Total intangible assets recognised on acquisition   4,122 
      
Total identifiable net assets at fair value   15,695 
      
Goodwill   44,659 
      
Purchase consideration transferred   60,354 
      
Satisfied by:    
Cash   28,722 
Shares issued   31,009 
Voluntary employee share option plan   623 

Purchase consideration transferred

   60,354 

The fair value of the ordinary shares issued at the date of acquisition was determined as £10.6 per ordinary share. This is consistent with an independent valuation of the Group’s ordinary shares at the last funding round.

 

At the date of the acquisition, the carrying amount of trade and other receivables was £5.5 million and all of this was expected to be collectible in the short term. As such, there was no difference between the carrying amount and fair value of trade and other receivables at the date of acquisition.

 

The Group measured the acquired lease liabilities using the present value of the remaining lease payments at the date of acquisition. The right-of-use assets were measured at an amount equal to the lease liabilities and adjusted to reflect the unfavourable terms of the lease relative to market terms.

 

Software acquired represents Cluno’s subscription platform system that has been developed in-house and is considered to be Cluno owned intellectual property. The platform underpins Cluno’s business allowing customers to book, pay and manage their subscriptions.

 

Cluno is Germany’s leading car subscription provider. The brand is considered to be highly recognisable in Germany.

 

Goodwill is attributable mainly to the skills and technical talent of Cluno’s workforce, and the synergies expected to be achieved from integrating the company into the Group’s existing standard car business.

 

From the date of acquisition to June 30, 2021, Cluno has contributed £4.5 million of revenue and £5.0 million to loss before tax to the Group.
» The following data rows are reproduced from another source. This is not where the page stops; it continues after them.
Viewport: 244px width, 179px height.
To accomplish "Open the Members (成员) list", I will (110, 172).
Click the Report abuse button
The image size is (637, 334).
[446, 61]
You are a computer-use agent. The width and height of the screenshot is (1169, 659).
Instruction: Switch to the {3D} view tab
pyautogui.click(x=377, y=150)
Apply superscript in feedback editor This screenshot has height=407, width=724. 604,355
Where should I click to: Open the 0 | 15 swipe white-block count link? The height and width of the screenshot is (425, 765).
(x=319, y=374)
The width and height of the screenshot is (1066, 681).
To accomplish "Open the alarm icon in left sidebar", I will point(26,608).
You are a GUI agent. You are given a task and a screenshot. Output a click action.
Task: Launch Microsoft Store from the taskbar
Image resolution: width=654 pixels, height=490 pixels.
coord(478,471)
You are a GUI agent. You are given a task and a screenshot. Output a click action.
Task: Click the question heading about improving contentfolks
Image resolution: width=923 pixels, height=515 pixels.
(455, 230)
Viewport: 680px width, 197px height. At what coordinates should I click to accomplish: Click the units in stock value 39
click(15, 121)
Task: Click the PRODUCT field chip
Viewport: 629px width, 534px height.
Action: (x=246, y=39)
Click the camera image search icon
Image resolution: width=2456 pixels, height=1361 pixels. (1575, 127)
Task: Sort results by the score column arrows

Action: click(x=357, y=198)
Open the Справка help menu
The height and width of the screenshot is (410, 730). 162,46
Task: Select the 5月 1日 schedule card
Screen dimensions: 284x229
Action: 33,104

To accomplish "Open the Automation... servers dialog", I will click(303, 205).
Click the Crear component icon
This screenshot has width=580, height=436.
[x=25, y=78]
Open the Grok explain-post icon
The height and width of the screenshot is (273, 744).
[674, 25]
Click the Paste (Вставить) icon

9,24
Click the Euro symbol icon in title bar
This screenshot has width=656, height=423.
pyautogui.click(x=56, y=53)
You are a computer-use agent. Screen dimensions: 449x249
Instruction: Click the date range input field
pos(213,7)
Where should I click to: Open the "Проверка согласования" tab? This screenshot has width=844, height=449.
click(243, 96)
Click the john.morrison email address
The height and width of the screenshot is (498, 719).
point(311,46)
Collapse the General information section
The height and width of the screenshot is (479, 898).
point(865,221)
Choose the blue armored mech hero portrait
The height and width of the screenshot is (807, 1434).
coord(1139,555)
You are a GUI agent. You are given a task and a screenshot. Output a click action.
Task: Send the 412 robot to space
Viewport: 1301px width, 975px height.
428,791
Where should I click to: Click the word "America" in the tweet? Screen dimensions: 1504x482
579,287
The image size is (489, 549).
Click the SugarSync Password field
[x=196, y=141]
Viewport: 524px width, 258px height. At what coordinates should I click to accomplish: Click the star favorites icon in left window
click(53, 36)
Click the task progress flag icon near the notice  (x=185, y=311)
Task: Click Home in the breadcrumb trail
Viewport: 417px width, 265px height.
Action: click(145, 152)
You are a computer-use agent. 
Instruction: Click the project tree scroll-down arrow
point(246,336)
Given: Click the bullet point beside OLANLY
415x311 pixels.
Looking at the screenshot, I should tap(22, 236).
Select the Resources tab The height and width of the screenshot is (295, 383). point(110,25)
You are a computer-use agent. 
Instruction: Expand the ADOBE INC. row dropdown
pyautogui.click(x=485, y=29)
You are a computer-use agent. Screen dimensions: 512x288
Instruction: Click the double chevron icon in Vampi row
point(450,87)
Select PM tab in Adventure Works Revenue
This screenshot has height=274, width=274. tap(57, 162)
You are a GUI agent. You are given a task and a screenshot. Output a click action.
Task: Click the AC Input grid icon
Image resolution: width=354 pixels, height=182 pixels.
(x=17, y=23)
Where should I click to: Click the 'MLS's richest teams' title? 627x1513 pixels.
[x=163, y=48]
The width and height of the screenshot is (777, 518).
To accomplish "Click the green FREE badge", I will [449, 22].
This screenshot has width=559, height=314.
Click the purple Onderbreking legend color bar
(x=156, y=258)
If the acquisition had occurred on January 1, 2021, management estimates that the Group’s revenue from continuing operations would have been £250.1 million and the loss from continuing operations for the period would have been £104.2 million.

 

Transaction costs of £0.9 million have been expensed and are included in administrative expenses in the statement of profit or loss and are part of operating cash flows in the statement of cash flows.